───── Dataset extract ─────

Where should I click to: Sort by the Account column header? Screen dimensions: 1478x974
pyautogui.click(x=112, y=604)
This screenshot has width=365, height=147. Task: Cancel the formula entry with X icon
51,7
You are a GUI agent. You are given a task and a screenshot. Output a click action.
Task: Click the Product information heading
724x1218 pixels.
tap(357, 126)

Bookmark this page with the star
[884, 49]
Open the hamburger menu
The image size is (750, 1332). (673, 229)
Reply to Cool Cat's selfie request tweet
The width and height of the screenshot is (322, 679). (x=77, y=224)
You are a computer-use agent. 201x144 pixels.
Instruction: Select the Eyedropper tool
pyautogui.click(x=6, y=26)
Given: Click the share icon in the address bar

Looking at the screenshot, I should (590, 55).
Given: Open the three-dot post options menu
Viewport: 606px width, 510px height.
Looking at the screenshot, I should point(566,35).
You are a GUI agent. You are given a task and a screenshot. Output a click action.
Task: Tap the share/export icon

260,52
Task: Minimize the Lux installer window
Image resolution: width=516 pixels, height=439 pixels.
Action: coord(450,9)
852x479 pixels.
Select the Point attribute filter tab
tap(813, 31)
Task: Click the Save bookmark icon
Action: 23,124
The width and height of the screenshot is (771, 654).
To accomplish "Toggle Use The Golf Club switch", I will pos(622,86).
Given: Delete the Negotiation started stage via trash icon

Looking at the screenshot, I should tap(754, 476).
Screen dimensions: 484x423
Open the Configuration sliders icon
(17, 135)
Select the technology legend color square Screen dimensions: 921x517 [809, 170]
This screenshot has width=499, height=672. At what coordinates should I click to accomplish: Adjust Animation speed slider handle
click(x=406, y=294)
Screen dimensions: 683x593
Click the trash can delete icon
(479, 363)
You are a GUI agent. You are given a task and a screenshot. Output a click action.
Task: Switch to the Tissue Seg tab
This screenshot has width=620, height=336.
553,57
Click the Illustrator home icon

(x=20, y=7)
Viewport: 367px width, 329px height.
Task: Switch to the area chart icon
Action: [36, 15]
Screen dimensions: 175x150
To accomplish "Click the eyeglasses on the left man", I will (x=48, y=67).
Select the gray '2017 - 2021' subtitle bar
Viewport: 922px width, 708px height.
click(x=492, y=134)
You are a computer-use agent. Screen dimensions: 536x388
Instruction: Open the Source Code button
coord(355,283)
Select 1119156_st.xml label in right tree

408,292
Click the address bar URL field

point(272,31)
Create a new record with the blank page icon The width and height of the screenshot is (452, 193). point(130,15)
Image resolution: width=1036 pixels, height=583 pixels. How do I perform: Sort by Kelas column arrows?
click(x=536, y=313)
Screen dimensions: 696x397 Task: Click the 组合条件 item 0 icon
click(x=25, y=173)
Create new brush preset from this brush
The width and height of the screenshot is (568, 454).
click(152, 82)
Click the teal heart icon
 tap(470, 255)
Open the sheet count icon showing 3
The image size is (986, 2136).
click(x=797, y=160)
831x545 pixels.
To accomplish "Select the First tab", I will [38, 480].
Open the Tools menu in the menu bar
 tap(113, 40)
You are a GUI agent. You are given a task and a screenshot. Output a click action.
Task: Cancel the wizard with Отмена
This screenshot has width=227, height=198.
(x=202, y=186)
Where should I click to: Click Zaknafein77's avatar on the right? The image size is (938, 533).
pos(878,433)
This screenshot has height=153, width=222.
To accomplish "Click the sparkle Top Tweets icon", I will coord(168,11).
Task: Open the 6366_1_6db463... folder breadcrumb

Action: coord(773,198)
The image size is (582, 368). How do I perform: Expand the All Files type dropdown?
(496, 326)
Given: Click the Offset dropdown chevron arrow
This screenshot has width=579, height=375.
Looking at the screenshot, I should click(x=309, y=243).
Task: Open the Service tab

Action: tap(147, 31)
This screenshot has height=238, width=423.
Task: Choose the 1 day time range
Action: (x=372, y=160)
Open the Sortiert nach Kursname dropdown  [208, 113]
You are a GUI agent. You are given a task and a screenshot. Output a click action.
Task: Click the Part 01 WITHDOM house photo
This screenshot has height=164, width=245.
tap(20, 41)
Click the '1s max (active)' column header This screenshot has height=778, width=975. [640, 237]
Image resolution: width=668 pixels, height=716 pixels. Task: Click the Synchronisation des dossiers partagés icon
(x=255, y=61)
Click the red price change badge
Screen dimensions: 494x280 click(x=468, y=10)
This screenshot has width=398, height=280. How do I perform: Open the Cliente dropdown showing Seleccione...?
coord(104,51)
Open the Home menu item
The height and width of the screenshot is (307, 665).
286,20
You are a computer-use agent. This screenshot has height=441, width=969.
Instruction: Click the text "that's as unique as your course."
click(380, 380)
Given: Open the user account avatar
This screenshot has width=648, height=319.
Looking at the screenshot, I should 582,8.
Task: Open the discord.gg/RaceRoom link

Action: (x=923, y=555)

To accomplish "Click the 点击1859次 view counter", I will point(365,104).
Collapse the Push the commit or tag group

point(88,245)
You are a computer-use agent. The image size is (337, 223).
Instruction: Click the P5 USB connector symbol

─────

> **Try it**:
Across all the records above, find each line with "Create" in it and copy it.

> **Solution**:
Create a new record with the blank page icon The width and height of the screenshot is (452, 193). point(130,15)
Create new brush preset from this brush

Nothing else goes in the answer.